::: RECORDS :::

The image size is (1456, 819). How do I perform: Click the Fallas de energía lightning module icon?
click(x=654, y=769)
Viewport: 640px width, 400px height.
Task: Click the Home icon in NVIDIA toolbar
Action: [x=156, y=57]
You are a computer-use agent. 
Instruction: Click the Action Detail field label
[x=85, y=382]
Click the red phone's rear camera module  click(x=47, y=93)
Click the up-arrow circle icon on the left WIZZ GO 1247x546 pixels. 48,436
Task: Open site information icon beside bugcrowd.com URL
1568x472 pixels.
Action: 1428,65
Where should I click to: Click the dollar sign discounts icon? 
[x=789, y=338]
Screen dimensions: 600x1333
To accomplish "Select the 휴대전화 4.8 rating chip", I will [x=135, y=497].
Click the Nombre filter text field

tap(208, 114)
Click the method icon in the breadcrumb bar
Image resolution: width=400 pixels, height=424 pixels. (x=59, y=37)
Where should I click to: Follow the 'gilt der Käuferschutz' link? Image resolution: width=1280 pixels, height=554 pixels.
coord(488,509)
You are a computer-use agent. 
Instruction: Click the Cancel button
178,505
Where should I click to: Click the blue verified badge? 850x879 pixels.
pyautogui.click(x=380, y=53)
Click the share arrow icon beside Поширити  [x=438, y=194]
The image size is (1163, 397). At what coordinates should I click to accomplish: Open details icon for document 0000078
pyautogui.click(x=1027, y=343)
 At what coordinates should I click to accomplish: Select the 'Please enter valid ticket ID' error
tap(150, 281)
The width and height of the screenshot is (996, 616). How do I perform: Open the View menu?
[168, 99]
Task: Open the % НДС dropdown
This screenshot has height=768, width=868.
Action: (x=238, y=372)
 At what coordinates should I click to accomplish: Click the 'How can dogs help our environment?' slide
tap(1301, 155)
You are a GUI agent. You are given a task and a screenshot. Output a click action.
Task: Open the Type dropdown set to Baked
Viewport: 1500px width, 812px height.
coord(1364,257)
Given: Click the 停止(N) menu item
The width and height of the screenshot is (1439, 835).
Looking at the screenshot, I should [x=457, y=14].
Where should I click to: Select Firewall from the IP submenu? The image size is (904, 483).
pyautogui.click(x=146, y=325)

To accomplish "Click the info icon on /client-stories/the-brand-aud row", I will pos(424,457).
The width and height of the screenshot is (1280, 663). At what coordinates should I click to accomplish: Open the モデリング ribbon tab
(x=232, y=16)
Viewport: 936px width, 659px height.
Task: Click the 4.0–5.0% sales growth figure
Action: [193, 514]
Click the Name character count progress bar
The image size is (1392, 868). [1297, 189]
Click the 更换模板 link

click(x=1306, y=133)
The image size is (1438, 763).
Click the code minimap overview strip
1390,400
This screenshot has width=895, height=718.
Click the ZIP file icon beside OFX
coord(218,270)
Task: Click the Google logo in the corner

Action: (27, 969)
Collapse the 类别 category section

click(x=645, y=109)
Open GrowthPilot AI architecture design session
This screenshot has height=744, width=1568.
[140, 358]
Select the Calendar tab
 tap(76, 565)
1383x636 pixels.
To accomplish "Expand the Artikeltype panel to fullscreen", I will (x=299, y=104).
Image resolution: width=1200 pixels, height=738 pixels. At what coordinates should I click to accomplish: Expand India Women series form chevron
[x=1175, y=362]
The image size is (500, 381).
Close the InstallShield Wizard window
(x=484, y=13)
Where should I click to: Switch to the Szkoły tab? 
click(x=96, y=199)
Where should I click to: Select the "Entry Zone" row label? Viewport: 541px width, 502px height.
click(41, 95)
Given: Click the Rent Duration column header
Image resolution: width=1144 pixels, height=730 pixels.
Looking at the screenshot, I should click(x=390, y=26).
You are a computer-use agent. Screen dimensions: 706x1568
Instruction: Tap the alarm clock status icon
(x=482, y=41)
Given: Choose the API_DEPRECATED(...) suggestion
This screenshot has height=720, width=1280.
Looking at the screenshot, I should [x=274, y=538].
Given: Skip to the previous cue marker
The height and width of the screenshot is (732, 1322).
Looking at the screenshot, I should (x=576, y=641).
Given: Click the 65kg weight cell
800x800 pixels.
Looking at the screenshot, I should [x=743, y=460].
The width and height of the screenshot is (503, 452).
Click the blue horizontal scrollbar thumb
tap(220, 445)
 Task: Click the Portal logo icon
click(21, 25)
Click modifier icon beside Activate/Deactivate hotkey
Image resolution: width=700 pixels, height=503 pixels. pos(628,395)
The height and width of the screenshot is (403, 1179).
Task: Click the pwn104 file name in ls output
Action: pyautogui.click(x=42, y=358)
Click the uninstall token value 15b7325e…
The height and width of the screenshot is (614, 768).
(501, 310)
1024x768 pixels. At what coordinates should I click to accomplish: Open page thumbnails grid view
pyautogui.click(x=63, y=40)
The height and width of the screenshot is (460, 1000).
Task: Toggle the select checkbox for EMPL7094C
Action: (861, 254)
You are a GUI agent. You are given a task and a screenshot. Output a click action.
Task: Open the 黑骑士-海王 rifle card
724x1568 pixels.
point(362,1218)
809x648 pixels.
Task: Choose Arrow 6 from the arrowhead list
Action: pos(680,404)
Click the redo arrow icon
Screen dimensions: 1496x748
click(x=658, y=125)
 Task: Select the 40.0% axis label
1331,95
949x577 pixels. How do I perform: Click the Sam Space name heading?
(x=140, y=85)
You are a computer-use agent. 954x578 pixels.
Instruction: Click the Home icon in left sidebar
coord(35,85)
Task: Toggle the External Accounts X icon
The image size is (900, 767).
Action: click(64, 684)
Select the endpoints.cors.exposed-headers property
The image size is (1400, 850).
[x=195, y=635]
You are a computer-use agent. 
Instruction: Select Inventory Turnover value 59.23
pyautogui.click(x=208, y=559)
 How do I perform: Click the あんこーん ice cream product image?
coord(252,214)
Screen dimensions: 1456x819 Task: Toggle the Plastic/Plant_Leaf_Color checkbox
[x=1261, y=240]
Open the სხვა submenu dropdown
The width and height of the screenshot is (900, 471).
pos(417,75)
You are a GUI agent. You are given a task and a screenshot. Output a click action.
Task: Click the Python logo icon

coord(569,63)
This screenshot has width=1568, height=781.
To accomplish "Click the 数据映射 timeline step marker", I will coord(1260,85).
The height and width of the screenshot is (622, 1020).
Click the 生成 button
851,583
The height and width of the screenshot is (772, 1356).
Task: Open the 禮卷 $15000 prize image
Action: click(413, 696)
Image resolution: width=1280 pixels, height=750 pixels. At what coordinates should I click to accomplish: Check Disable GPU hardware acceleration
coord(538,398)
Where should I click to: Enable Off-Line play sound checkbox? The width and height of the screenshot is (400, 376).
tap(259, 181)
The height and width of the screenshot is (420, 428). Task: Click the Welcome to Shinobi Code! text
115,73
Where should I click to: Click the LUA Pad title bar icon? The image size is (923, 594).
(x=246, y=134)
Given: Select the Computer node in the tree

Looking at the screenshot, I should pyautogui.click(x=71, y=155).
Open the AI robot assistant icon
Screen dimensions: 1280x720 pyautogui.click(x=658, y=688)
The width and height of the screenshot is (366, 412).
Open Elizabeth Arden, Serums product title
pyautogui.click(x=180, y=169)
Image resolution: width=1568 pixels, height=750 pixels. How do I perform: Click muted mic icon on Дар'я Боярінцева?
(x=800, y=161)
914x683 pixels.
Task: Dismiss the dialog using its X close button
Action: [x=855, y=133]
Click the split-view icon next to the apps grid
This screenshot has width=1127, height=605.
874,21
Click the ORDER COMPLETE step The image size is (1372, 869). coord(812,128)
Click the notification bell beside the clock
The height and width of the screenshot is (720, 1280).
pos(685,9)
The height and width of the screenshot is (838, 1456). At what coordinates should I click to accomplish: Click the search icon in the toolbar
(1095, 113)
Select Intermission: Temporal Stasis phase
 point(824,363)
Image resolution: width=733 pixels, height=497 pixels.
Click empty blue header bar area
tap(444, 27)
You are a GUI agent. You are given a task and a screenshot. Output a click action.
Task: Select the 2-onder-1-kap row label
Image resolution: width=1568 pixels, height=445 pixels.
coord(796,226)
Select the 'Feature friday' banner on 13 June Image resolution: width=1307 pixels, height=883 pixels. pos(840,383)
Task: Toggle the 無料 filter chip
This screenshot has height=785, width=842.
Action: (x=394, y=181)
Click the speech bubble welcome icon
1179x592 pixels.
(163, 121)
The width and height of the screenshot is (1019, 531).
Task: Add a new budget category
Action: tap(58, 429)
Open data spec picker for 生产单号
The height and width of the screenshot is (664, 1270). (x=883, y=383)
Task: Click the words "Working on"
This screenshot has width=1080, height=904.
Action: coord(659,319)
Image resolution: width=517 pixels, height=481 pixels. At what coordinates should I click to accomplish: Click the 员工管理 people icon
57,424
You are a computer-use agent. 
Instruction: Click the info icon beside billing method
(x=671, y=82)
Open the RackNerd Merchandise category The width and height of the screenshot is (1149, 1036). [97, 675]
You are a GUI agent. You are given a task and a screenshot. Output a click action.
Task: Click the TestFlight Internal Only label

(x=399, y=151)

:::

What lines in the material above contain the word "chip"? Copy them out.

To accomplish "Select the 휴대전화 4.8 rating chip", I will [x=135, y=497].
Task: Toggle the 無料 filter chip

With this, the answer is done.